Перейти до вмісту

Object Storage on Bare Metal

Цей контент ще не доступний вашою мовою.

  • Architect distributed topologies using Server Pools for horizontal scalability on bare metal hardware.
  • Configure erasure coding profiles to balance storage efficiency against strict fault tolerance requirements.
  • Implement multi-tenant S3-compatible access using STS (Security Token Service) and IAM policies.
  • Configure bucket-level lifecycle policies, object versioning, and legal holds for compliance and automated tiering.
  • Diagnose replication lag and quorum failures in multi-site active-active object storage architectures.

On bare metal, providing S3-compatible object storage requires deploying a distributed storage system directly on top of physical drives. Historically, MinIO was the standard for this pattern due to its strict Amazon S3 API compatibility, high performance, and bare-metal-native design.

For modern, production-grade open-source deployments, platform teams typically evaluate CNCF-backed alternatives:

  • Ceph (via Rook): Rook (a CNCF Graduated project, currently v1.19 supporting K8s v1.30–v1.35) orchestrates Ceph. The latest Ceph release (v20.2.1 Tentacle, April 2026) offers robust S3 compatibility via RADOS Gateway (RGW) and features background bucket resharding that minimizes blocking of write operations during resharding. It also adds support for the S3 GetObjectAttributes API, exact AWS S3 timestamp truncation, and first-class IAM API policy support. A single Ceph cluster can simultaneously serve object (RGW), block (RBD), and file (CephFS) storage.
  • SeaweedFS: Licensed under Apache 2.0 (currently v4.29), SeaweedFS is a highly efficient distributed system that achieves O(1) disk seeks for blob retrieval by storing file-to-volume-offset mappings entirely in memory.
  • RustFS: An open-source, S3-compatible object storage system written in Rust and licensed under Apache 2.0. It aims to provide a high-performance alternative to MinIO without the AGPLv3 restrictions. While the project’s documentation claims it is 2.3x faster than MinIO for 4 KB object payloads, these figures originate from self-reported benchmarks and have not been independently verified.
  • Kubernetes COSI (Container Object Storage Interface): Note that while COSI aims to standardize object storage provisioning in Kubernetes, it remains in pre-alpha status (v1alpha2) as of April 2026. Therefore, direct provisioning via operators and CSI drivers like DirectPV remains the current standard.

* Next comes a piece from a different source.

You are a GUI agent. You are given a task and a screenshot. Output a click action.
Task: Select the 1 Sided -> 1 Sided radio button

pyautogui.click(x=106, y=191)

Despite these industry shifts, MinIO’s architectural primitives (Server Pools, direct-attached drives, and strict Erasure Coding) remain the clearest educational model for understanding distributed object storage mechanics. The following sections use MinIO as the reference architecture.

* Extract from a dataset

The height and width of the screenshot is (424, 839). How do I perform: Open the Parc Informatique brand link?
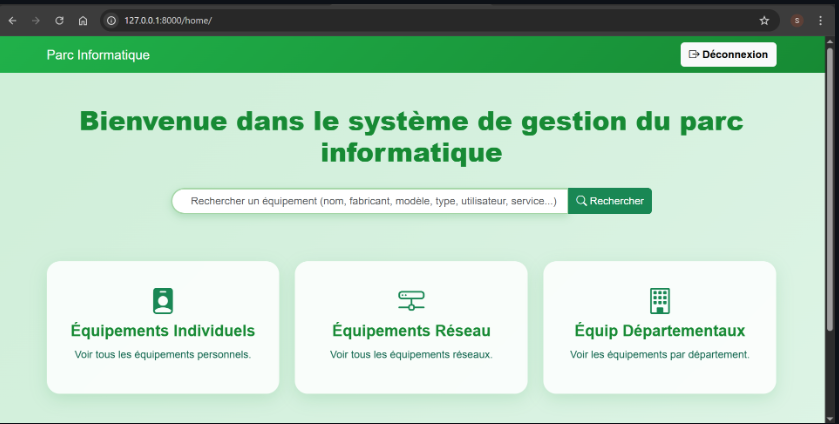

Unlike managed cloud object storage, running distributed storage on bare metal shifts the responsibility of hardware topology, drive failure management, and network planning directly to the platform engineering team.

Distributed object storage scales horizontally through Server Pools. A Server Pool is an independent set of nodes and drives that act as a single logical storage entity. When an object is written, the system calculates a hash to determine which Server Pool receives the data, and then distributes the object across the drives in that specific pool.

graph TD
Client[S3 Client] --> LB[Layer 4 Load Balancer]
subgraph Pool 1 [Server Pool 1: Older Hardware]
LB --> N1[Node 1]
LB --> N2[Node 2]
LB --> N3[Node 3]
LB --> N4[Node 4]
end
subgraph Pool 2 [Server Pool 2: Expansion Hardware]
LB --> N5[Node 5]
LB --> N6[Node 6]
LB --> N7[Node 7]
LB --> N8[Node 8]
end
N1 --> D1[(Direct Attached NVMe)]
N5 --> D5[(Direct Attached NVMe)]

Performance in object storage is bottlenecked by the underlying storage subsystem. Bare-metal systems expect JBOD (Just a Bunch of Disks) without hardware RAID. Hardware RAID introduces controller bottlenecks and conflicts with software-level erasure coding.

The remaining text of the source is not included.